An efficient way to substantially increase the surface area coverage of photovoltaic (PV) modules, while maintaining the existent electricity infrastructure, is to integrate such modules into the roofs and facades of buildings. Aside from the practical technical requirements, such as high power conversion efficiency (PCE), low cost, and long lifetime, photovoltaic modules for building applications also necessitate an aesthetically attractive design, which can be achieved by finetuning their color according to the specific architectural needs of the building [1,2].

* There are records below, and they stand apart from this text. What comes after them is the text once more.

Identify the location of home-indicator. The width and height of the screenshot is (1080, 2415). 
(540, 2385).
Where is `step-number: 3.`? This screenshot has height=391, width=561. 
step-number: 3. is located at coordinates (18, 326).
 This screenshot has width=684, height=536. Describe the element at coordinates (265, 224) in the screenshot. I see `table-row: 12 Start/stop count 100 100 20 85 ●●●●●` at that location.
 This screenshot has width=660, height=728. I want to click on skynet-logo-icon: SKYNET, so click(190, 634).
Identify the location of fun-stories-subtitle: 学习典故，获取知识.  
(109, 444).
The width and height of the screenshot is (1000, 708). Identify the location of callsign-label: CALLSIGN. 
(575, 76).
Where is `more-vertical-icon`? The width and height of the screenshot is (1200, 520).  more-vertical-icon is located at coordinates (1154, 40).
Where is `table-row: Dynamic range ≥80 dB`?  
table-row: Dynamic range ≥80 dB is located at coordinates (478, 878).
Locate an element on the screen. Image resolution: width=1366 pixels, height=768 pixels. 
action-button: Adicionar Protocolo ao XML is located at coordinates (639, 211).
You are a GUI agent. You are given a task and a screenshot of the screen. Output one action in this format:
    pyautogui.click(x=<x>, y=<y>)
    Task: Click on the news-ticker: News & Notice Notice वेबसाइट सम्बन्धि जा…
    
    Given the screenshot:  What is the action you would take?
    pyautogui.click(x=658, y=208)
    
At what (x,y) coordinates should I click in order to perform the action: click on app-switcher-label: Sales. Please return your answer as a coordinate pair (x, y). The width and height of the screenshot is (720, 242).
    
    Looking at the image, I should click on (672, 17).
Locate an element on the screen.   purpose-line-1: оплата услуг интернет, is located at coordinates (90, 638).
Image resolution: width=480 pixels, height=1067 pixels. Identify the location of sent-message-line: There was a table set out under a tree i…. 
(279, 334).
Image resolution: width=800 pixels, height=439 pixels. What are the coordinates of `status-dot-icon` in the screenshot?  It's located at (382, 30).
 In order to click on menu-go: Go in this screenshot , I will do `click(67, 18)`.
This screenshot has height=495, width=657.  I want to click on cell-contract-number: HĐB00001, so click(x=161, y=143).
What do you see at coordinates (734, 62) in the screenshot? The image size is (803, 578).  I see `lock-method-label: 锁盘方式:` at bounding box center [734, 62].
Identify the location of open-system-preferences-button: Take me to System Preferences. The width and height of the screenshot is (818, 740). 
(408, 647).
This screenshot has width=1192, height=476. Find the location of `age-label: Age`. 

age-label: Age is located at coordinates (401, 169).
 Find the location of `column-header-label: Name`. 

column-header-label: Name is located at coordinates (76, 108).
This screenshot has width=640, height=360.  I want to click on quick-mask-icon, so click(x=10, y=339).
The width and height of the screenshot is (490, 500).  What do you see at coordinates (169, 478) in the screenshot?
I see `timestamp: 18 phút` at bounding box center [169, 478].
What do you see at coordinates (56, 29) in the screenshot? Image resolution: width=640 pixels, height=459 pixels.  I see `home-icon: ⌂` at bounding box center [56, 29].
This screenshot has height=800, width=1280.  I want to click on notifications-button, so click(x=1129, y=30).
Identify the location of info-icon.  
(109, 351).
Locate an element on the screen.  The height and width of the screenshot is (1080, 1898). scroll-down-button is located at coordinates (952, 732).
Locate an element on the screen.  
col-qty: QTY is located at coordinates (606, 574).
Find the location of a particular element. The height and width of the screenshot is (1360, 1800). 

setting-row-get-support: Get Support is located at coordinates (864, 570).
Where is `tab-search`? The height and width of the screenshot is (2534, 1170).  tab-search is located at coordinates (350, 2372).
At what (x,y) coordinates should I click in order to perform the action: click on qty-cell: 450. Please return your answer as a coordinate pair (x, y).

For some PV technologies, intrinsic coloration with a limited selection of colors can be attained by selecting absorbing materials with specific spectral absorption behavior [3,4]. To achieve a broader range of colors typically requires the addition of colored encapsulants, printed glass covers or interlayers in front of the PV module. Most commonly, pigments or chemical colorants are employed to accomplish such coloration, but they tend to absorb a significant portion of the solar spectrum, drastically reducing the PCE of the resulting PV module. A promising alternative to overcome such issues is to take advantage of the interference effects between non-absorbing dielectric materials with contrasting refractive indexes to design PV modules with vivid structural colors and low optical losses [5,6].

Periodic distributed Bragg reflectors (DBRs) have been considered in some previous works to realize structural coloration in PV modules [7,8], but they typically fail to reproduce some colors, especially reds, owing to the appearance of higher-order interference peaks in the reflectance spectra. To reach a broader color gamut thus requires breaking up the periodicity inherent to DBRs in a controlled way, such that the optical response of the PV module is tuned to achieve the desired coloration. In the present work, a numerical approach combining the electromagnetic description of light propagation together with the use of optimization algorithms is considered to optimize the configuration of a dielectric multilayer structure deposited directly on top of a polymer foil interlayer that is placed in between the substrate and the PV cell, targeting different structural colors for the PV module. As it will be demonstrated, the non-trivial aperiodic structures obtained from this method cover a broader color gamut than the simpler DBRs, and are key to achieve different red hues, including the ones of commonly used raw construction materials, such as clay or brick. As a proof-of-concept, a mini-module with a selected color is assembled by depositing an aperiodic multilayer structure with a numerically optimized configuration on top of a polymeric foil, using a roll-to-roll physical vapor deposition method. This allows not only to validate the numerical predictions regarding the structural color achieved, but also to demonstrate the low photovoltaic loss associated with this sort of multilayers and the scalability of the processes used to fabricate such colored modules.